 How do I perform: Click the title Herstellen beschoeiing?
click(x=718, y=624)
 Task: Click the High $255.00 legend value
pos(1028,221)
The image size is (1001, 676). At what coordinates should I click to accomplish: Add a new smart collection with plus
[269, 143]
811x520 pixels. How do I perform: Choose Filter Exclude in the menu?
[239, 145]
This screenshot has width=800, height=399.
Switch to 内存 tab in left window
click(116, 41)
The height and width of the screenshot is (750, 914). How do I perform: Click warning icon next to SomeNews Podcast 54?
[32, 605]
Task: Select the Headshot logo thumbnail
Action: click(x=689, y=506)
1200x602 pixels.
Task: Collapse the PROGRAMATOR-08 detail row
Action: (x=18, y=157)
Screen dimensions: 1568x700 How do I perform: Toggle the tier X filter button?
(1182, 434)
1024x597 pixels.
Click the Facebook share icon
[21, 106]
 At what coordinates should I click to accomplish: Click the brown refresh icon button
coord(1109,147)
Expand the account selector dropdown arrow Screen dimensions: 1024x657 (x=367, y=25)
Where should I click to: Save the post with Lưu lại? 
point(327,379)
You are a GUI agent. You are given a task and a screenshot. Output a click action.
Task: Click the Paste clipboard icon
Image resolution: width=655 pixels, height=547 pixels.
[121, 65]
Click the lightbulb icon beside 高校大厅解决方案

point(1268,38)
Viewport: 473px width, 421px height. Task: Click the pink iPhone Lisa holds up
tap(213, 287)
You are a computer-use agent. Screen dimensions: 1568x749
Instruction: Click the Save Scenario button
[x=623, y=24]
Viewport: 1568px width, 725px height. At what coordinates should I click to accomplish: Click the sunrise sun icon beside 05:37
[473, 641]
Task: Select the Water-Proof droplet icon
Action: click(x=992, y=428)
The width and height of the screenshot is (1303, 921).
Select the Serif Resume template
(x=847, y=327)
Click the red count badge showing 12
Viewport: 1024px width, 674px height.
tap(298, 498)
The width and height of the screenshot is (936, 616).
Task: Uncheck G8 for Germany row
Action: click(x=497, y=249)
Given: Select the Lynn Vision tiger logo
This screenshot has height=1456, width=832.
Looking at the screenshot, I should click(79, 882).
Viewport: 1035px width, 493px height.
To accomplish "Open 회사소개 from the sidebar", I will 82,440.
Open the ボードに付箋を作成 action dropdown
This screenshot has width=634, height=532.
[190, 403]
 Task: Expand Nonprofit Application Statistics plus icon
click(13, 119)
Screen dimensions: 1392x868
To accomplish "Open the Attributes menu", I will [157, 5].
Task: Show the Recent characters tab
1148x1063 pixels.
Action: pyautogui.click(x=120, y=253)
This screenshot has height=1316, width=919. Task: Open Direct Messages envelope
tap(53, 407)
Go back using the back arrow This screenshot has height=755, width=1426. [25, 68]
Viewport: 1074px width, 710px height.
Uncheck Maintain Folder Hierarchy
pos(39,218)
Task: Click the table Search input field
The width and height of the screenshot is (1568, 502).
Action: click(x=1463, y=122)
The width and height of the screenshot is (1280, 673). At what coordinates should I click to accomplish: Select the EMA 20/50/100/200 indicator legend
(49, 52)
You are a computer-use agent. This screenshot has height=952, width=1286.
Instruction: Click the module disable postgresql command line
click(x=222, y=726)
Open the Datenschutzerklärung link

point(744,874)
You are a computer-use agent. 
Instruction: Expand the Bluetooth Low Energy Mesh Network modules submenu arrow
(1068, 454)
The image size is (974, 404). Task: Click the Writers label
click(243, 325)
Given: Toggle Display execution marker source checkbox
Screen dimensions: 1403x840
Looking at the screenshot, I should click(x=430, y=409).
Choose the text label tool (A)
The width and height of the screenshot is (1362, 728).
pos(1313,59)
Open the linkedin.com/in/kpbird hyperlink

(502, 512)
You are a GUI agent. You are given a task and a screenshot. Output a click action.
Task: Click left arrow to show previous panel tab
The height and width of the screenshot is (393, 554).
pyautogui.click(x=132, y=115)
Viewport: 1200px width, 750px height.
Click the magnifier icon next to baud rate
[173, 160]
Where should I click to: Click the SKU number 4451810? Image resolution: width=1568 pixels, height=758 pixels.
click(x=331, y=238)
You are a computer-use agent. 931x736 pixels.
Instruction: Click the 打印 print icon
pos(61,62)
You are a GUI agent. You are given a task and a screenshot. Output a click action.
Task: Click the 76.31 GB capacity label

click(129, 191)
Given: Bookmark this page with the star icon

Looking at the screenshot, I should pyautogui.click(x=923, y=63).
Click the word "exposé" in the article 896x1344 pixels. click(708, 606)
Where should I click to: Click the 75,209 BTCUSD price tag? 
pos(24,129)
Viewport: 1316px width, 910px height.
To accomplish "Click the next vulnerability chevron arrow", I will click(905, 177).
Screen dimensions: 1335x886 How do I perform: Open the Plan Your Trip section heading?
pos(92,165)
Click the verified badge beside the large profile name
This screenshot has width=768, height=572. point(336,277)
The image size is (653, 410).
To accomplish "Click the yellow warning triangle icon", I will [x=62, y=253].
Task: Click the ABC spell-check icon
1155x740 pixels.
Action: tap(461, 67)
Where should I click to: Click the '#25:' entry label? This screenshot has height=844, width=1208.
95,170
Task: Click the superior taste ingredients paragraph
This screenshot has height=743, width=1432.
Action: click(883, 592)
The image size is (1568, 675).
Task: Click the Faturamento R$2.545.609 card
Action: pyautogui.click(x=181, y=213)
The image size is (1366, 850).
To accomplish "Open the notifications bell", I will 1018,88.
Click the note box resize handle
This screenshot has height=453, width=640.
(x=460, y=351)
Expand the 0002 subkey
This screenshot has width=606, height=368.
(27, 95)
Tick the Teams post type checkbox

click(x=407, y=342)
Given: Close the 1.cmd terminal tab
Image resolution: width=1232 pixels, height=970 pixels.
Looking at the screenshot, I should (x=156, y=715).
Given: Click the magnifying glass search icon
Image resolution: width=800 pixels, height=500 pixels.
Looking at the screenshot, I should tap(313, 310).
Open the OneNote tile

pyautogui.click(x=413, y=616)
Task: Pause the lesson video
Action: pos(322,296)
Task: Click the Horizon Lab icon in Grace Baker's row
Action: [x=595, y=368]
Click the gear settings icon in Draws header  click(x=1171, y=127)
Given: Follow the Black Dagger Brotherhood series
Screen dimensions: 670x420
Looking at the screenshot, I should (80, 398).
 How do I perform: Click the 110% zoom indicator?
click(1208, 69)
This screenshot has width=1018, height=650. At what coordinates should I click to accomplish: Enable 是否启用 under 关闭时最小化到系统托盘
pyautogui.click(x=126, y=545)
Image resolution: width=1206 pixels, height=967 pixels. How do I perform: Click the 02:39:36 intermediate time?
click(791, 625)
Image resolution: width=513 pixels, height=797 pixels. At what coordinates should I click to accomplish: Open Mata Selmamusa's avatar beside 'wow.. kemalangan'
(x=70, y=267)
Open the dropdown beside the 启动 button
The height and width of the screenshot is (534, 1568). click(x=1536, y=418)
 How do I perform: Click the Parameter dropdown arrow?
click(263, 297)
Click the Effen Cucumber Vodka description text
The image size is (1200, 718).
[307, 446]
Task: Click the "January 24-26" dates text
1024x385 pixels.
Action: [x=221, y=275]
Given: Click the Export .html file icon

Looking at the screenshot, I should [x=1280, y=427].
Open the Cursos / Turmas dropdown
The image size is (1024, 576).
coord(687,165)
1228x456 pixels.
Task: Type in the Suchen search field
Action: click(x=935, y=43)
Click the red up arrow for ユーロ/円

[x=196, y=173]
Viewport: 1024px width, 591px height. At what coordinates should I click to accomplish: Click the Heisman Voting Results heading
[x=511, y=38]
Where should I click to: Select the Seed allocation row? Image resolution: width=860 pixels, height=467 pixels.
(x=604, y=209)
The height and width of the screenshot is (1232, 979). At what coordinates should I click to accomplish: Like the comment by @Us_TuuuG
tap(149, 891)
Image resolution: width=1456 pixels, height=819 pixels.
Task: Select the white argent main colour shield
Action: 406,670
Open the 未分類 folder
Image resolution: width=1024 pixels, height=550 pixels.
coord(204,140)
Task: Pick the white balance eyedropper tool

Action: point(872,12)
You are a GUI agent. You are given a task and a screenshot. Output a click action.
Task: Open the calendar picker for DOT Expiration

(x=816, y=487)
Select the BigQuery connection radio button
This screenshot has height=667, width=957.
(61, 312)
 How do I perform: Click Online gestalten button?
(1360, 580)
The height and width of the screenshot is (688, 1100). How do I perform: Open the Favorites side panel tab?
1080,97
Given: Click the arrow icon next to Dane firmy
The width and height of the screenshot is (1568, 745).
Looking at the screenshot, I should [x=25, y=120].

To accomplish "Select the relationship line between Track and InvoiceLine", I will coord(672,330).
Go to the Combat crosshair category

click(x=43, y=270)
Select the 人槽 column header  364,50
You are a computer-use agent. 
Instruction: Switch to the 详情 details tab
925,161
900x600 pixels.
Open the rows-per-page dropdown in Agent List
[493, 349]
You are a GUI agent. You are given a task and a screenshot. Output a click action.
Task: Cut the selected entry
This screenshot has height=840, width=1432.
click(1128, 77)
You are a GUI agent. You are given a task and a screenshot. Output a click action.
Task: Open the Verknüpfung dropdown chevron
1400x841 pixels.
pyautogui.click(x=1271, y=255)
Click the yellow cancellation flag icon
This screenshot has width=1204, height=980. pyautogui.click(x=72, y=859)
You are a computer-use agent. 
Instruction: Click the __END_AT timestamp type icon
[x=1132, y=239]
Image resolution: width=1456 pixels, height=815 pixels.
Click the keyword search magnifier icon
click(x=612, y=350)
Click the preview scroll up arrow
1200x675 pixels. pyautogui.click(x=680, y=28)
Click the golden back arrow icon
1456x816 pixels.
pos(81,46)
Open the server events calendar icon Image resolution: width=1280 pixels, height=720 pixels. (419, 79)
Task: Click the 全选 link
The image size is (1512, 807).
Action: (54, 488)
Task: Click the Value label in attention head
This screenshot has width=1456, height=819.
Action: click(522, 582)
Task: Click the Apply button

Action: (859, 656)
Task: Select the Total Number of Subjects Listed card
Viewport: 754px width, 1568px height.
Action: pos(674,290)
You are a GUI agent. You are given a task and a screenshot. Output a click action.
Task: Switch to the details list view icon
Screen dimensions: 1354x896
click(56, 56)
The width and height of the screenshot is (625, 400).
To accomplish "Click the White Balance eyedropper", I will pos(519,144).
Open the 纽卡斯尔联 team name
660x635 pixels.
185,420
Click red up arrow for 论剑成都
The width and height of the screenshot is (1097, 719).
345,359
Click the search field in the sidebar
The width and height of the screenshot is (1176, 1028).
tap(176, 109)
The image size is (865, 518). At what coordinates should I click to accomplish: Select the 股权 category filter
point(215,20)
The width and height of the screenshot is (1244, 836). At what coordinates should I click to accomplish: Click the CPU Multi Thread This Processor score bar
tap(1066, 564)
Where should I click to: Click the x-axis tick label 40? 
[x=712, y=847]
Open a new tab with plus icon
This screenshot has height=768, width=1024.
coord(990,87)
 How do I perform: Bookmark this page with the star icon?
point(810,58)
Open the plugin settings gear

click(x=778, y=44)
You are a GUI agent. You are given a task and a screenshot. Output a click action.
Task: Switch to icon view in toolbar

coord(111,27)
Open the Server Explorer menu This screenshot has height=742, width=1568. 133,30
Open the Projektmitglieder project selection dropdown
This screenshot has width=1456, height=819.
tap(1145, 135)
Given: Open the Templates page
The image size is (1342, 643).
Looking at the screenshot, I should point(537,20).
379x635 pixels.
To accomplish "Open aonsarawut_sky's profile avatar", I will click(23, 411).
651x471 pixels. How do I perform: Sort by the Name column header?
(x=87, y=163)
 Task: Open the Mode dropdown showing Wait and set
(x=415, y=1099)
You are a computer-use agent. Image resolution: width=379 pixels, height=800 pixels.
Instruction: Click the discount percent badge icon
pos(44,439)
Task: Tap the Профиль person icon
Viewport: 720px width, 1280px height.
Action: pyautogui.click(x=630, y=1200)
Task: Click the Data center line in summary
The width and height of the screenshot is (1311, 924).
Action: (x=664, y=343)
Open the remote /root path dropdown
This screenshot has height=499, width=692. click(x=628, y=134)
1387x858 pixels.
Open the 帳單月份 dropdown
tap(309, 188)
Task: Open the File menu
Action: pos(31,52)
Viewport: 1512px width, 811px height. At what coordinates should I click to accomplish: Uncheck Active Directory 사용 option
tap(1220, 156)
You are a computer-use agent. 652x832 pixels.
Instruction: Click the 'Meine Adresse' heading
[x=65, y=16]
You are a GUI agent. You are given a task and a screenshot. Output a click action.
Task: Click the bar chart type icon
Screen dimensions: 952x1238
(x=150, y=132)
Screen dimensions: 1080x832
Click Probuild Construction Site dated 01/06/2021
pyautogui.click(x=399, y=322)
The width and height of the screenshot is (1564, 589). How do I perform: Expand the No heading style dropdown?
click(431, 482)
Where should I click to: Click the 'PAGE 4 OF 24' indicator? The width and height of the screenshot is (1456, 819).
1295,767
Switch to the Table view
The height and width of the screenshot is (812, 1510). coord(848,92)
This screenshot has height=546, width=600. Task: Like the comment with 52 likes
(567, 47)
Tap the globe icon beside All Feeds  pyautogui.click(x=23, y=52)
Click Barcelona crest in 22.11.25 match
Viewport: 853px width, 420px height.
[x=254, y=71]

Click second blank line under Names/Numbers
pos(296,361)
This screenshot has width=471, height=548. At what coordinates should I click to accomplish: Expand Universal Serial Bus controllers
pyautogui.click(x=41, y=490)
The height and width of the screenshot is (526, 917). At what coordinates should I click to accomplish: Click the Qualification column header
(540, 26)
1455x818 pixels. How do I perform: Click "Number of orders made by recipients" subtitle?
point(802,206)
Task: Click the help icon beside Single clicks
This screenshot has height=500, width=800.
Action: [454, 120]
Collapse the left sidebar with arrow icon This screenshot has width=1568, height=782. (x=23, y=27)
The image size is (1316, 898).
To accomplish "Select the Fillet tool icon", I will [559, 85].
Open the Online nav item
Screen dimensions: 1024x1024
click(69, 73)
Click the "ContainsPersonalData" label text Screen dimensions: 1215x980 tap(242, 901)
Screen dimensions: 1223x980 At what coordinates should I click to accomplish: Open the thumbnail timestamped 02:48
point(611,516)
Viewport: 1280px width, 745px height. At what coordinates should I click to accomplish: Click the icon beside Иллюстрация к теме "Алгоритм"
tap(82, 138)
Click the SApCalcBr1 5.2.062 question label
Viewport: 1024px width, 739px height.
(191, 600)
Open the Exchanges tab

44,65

#### [Work instructions]
Rewrite the records from their first line through the line containing "Action: (x=18, y=157)", inclusive, as a numbered list, leaving out any blank lines.

#### [Answer below]
1.  How do I perform: Click the title Herstellen beschoeiing?
2. click(x=718, y=624)
3.  Task: Click the High $255.00 legend value
4. pos(1028,221)
5. The image size is (1001, 676). At what coordinates should I click to accomplish: Add a new smart collection with plus
6. [269, 143]
7. 811x520 pixels. How do I perform: Choose Filter Exclude in the menu?
8. [239, 145]
9. This screenshot has width=800, height=399.
10. Switch to 内存 tab in left window
11. click(116, 41)
12. The height and width of the screenshot is (750, 914). How do I perform: Click warning icon next to SomeNews Podcast 54?
13. [32, 605]
14. Task: Select the Headshot logo thumbnail
15. Action: click(x=689, y=506)
16. 1200x602 pixels.
17. Task: Collapse the PROGRAMATOR-08 detail row
18. Action: (x=18, y=157)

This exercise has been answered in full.